Técnica de enfermagem fez apelo antes de morrer e chorou ao falar do isolamento
Oito dias após fazer apelo e denunciar desrespeito e descaso dos vizinhos com o isolamento social, técnica de enfermagem morre no Rio de Janeiro. Ela chorou durante o desabafo, que foi publicado no Facebook, mas também se mostrou otimista: "a covid não vai me vencer"
A técnica de enfermagem Daniele Costa morreu vítima de coronavírus na última segunda-feira (27) no CTI do Hospital Estadual Zilda Arns, em Volta Redonda (RJ). Ela estava internada desde o dia 23 de abril.
Oito dias antes de morrer, Daniele Costa, de 41 anos, fez um apelo no Facebook para que as pessoas seguissem o isolamento social.
“Quem puder, fiquem em suas casas, cuidem da imunidade de vocês. Minha mãe não gosta que eu me exponha. Mas eu vou me expor. Aqui ao lado da minha casa, tem reuniões todos os dias. Isso me entristece. Tá ouvindo essa música? É assim todos os dias. Fico morrendo de medo de eles [vizinhos] ficarem doentes também”.
“Deixem para comemorar depois. Não é o momento de vocês ficarem se reunindo. Vocês estão botando a vida de vocês e de outras pessoas em risco”, completou ela no vídeo publicado em seu perfil no Facebook no dia 19 de abril.
Daniele falou ainda sobre os sintomas e o avanço da doença. “Comecei com uma tosse seca. No dia seguinte, comecei a sentir febre. Fiquei muito cansada”, contou. “Eu não quero que passem pelo que eu passei. É muito difícil. Cada dia é uma coisa diferente. Já tive diarreia, minha boca tá muito amarga e estou perdendo o apetite”, disse.
Em seguida, afirmou ter procurado atendimento no Hospital da Posse, em Nova Iguaçu (RJ), onde morava e trabalhava na UPA do bairro Austin. “Tive vários aborrecimentos. Quem é da área de saúde sabe como funciona o sistema. Realmente, foi uma experiência muito ruim. Mas o médico me atendeu bem. Ele estava sozinho no plantão desde as 7h. Já eram 20h e ele ainda não tinha se alimentado.”
Ela também falou de outros casos de pessoas infectadas. “Tive notícia de que uma família inteira está contaminada. Nessa família, duas pessoas já faleceram. E eram pessoas jovens. Quantos amigos, técnicos de enfermagem, enfermeiros, médicos, estão sendo contaminados? [Conheço] médicos que estão intubados, lutando pela vida. E as pessoas ainda estão achando que é brincadeira”, criticou.
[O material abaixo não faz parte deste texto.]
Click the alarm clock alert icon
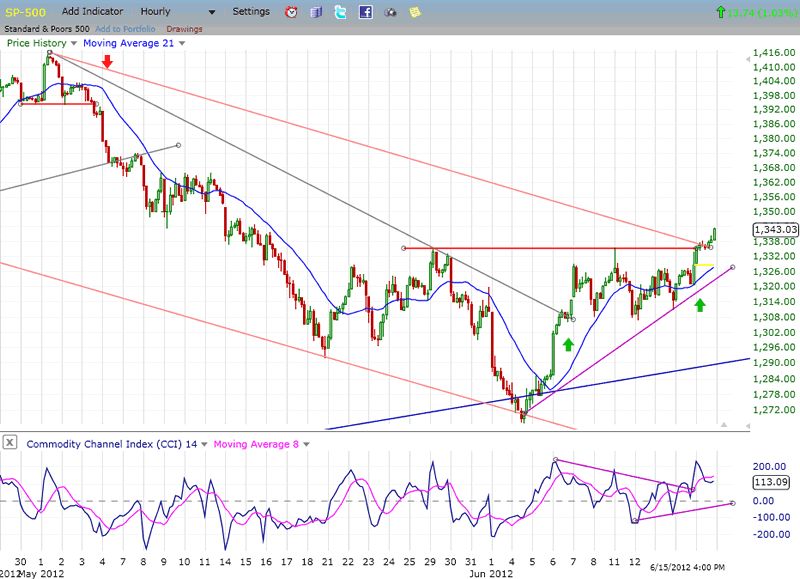 (291, 12)
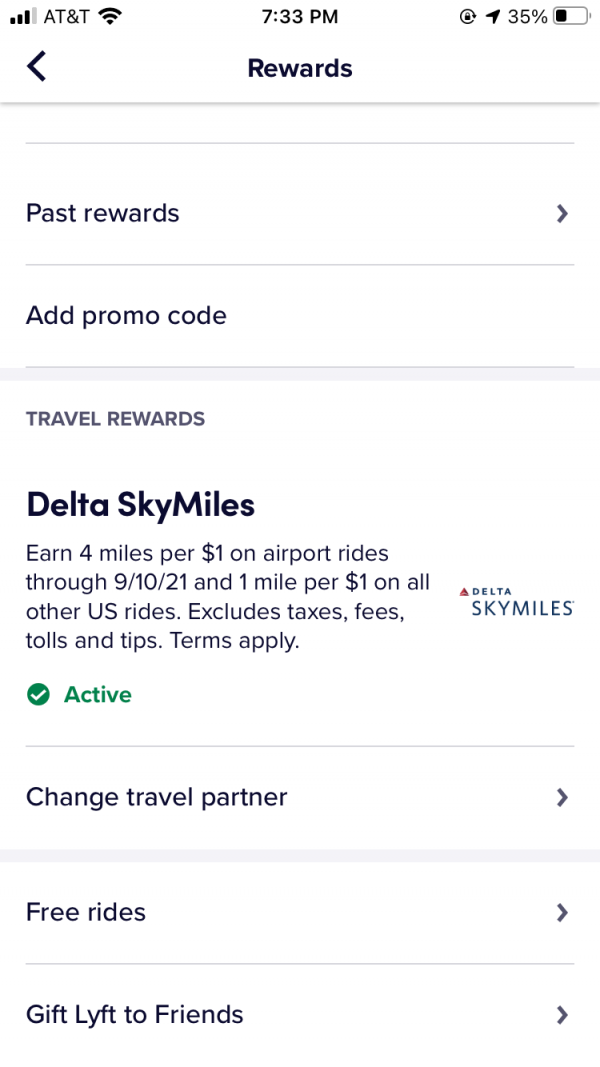
Task: Tap the Wi-Fi icon in status bar
Action: point(110,17)
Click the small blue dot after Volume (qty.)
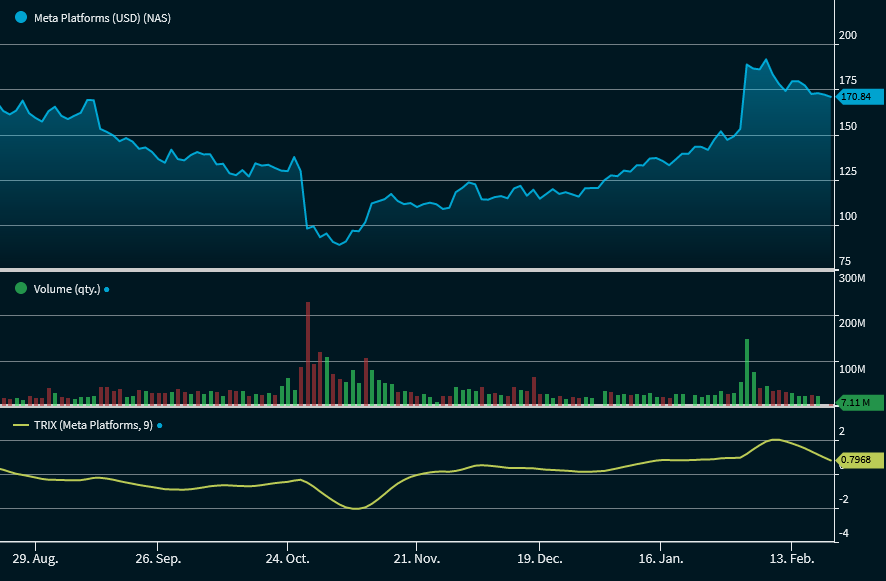The image size is (886, 581). pyautogui.click(x=107, y=290)
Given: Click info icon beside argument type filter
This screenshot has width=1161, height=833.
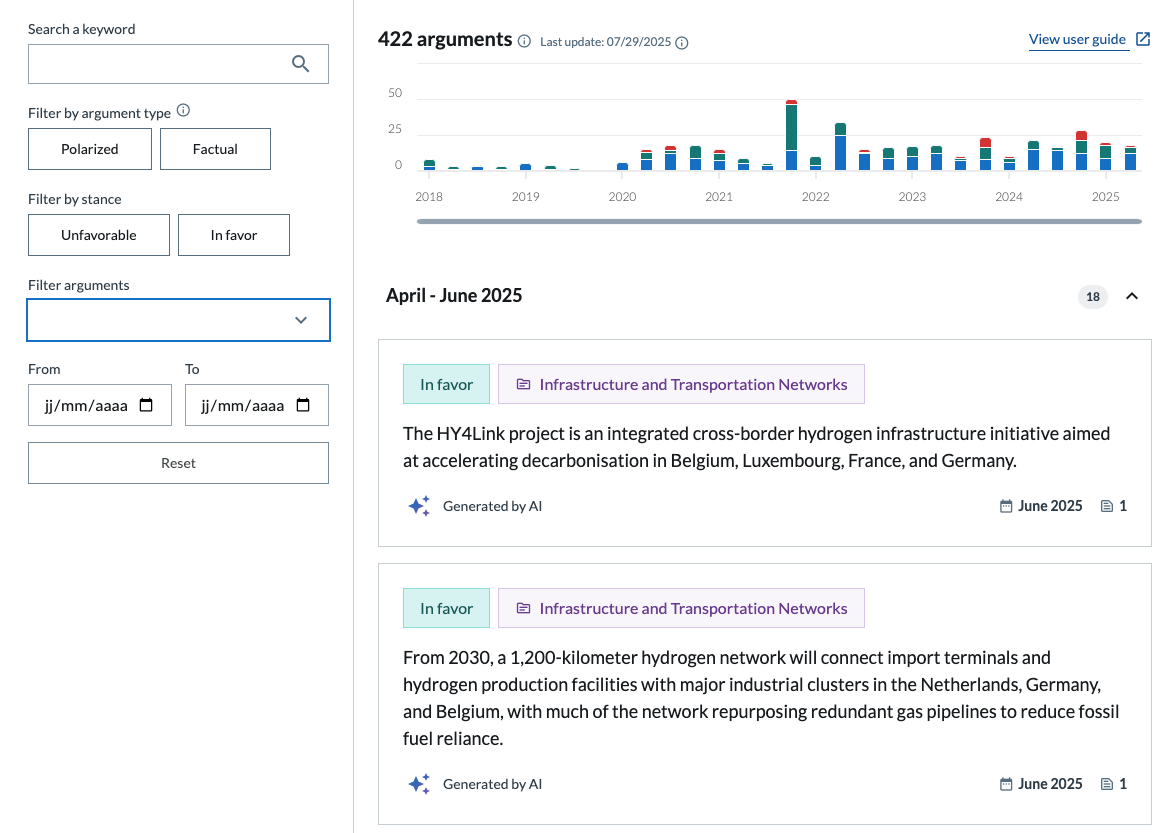Looking at the screenshot, I should click(x=183, y=112).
“É agoniante você ver que as pessoas estão ali, curtindo o momento. Mas não sabem se amanhã vão estar contaminadas ou se vai ter leito para elas. Queria muito que as pessoas tivessem a consciência de que é uma doença grave e sem tratamento.”
Ela chorou ao falar sobre o isolamento, dentro de casa. “Minha família não tem contato comigo. Minha irmã deixa a comida na escada e vai embora. Eu fico muito triste”, desabafou.
Mas voltou a sorrir ao agradecer o apoio da família. “Minha família me paparica muito. Minha tia trouxe um suco horrível pra mim. Já rimos bastante da história do suco. Mas é um suco que é necessário, que é para fortalecer o meu sistema imunológico, né? Mas depois disso, eu não vou querer saber desse suco não, gente. É muito ruim. Meu pai manda comida pra mim como se fosse para um batalhão”, contou sorrindo.
E se despediu com uma mensagem de otimismo. “Eu vou sair dessa, isso é só um susto. Sei que estão preocupados comigo. Mas eu estou bem. Vai ser vitória, porque a covid não vai me vencer.”
Sepultamento
Durante o sepultamento, a mãe de Daniele Costa afirmou que o hospital virou as costas para a filha. “Filha, tanta gente você ajudou. E na hora que você precisou de ajuda, o hospital da sua cidade virou as costas. Pai, abraça minha filha e nos conforte”, disse, chorando.
Uma das colegas de Daniele, que compareceu ao enterro, disse que a técnica de enfermagem não recebeu a assistência que costumava dar para os pacientes que atendia. “No último momento da vida dela, ela não teve o que sempre deu. Que foi amor, carinho e a melhor assistência”.